Chapter 6 Parser - FWD - Golden Code Redmine

Parser¶

Overview¶

This chapter just provides an overview of the parser, which will include a high level description of the Progress 4GL source code that can be processed by the parser as well as a list of those known features that are still a problem. The reason that the details of each construct are not documented is twofold: first, the parser is massive since the Progress 4GL language is extremely syntax heavy; and second, Parts 4 through 6 of this book provide detailed syntax diagrams for the syntax that is matched as well as the mapping of the transformation for the resulting converted code. While those parts of the book do not document the syntax of features that are not yet converted properly, this overview should be sufficient to answer the question of what syntax can be parsed.

The parser is implemented in a Java class named com.goldencode.p2j.uast.ProgressParser. It creates an Abstract Syntax Tree (AST) representation of a Progress 4GL source file from an input stream of tokens (provided by the ProgressLexer from that same package). The parser provides a set of methods designed as entry points. The entry points control the type of parsing that will occur. There are 2 valid entry points: external_proc() which is designed to parse an entire (already preprocessed) Progress 4GL source file; and expr() which is designed to parse any valid Progress 4GL expression. In each of these methods, the parser drives the lexer in a loop, obtaining each token in the stream, in order. As it obtains the next token it will make decisions that allow it to match the source code to the valid syntax of the language. Everything that is matched will be converted into a tree-structured data form called an AST. Once it completes parsing the entire program or expression, the entry point returns and the AST is complete. From there the AST can be used for analysis, inspection, modification or transformation purposes. The FWD conversion is dependent upon the source code ASTs to do all of its work.
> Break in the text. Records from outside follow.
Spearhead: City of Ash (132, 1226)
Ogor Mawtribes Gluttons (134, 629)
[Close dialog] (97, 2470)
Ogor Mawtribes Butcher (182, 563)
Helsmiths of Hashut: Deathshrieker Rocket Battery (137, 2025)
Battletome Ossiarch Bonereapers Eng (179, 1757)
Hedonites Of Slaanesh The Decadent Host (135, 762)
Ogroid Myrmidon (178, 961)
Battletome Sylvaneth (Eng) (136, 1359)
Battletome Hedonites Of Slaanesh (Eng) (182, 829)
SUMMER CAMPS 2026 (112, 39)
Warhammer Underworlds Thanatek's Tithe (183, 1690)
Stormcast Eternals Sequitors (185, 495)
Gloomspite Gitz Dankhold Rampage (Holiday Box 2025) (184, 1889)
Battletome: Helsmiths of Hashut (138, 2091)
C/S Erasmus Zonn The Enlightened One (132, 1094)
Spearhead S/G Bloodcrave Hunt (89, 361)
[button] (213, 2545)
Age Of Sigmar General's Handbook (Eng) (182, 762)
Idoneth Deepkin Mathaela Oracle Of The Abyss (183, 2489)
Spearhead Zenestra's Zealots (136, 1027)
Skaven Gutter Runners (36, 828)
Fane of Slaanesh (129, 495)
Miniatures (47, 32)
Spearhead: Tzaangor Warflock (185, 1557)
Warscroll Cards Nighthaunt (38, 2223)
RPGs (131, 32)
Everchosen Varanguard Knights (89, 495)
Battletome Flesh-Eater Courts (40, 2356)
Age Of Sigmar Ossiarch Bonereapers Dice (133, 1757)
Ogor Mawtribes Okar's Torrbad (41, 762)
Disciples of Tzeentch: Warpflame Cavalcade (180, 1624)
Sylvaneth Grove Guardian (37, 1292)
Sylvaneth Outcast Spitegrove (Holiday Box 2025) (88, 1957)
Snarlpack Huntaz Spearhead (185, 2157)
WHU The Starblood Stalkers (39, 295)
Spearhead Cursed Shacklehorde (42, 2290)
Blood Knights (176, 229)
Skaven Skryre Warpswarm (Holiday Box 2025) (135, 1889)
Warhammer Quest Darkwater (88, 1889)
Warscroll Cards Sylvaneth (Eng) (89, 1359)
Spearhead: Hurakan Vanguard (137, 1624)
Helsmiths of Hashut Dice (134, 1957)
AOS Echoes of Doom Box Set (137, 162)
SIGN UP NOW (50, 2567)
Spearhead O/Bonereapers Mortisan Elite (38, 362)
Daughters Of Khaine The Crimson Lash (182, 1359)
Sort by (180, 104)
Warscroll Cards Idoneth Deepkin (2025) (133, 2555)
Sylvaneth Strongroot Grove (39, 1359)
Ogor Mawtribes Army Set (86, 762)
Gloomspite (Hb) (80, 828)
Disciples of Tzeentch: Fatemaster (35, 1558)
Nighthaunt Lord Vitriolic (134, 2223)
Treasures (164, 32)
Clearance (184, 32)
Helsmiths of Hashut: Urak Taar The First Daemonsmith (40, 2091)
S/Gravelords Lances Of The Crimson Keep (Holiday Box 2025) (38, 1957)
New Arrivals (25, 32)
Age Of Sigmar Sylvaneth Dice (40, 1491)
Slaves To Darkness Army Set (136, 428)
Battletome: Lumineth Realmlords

Please note that this is a generated file using ANTLR and a grammar specified in com/goldencode/p2j/uast/progress.g. The generated parser is an LL type parser. This means that it is top-down parser than recursively descends from top level rules through more and more specific rules until matches are found, in which case the token is consumed from the input stream and the rules return up one level to their calling rule and so on until processing completes a full top level match and returns all the way up to the top level entry point.

The parser is compatible with and is almost feature complete for OpenEdge v10.1B except for those features listed in the Unsupported Features section below.

Supported Features¶

Summary¶

Parts 4 through 6 of this book provide detailed documentation on the supported 4GL input syntax and the transformations supported on output for the conversion. For this reason, this chapter will not provide detailed listings of the supported syntax. As a general rule, if the feature is supported in OpenEdge v10.1B, then this parser will support it. That does not mean that the conversion supports all of those features. The parser was designed to support as much 4GL syntax as possible so that the FWD tools can be used on those language features (for example, to inspect and analyze the source code for reporting purposes) even before the full conversion to Java is available.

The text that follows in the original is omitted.